We normally understand the earth as the land we travel, and the stars as lights that guide our journey. But a little over fourteen years ago, Australia was blessed by a different knowledge. In the ground-breaking Mabo case (literally), the Australian High Court decided in favour of the people of Mer, the Meriam people, who followed the teachings of the ancestor Malo, which assigned rules of land tenure, succession and trespass. Witnesses such as Koiki Mabo for the Mer invoked the allegorical expression ‘Stars follow their own path . . .’ when giving their testimony. History may prescribe certain twists and turns in the fate of mankind, but the underlying rules of culture remain constant, just as stars follow their own path.
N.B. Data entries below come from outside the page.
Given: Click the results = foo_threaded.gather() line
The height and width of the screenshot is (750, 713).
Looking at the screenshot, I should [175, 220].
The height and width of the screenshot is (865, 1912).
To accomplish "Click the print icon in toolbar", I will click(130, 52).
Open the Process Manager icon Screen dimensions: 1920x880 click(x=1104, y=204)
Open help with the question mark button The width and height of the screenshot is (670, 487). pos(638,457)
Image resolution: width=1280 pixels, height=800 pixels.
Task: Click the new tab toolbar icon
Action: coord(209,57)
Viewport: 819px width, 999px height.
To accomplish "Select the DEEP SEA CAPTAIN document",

Of course, this evening we are following the path of the southern cross. In fact, I came here from the newly renamed Southern Cross Station, launched by the Ballarat-born Premier Steve Bracks as a symbol of multiculturalism. We saw the ongoing energy of that symbol on Wednesday at the Workers Rights Rally, when United Firefighters Union of Australia state secretary Peter Marshall, a rally organiser, urged the crowd to repeat rebellion leader Peter Lalor’s oath: ‘We swear by the Southern Cross to stand truly by each other and fight to defend our rights and liberties.’
So ingrained is the Southern Cross symbol in our sense of what is worth fighting for, that we can be excused for forgetting that the stars belong to no one story. They are a bridge between cultures.
One of the wonders of the South Project is finding such links between countries that have been separated by the very thing they share in common. Like the flightless birds that grace our lands, countries like Australia and Brazil are so used to looking north that we don’t see each other. We only need to look up to the stars.
This fact is very much in our face at the moment as we see the Brazilian flag proudly waved at the World Cup. The flag features the night sky above Rio as it was on 10:30am 15 November 1889. We can find the southern cross in the flags of New Guinea, New Zealand, Samoa...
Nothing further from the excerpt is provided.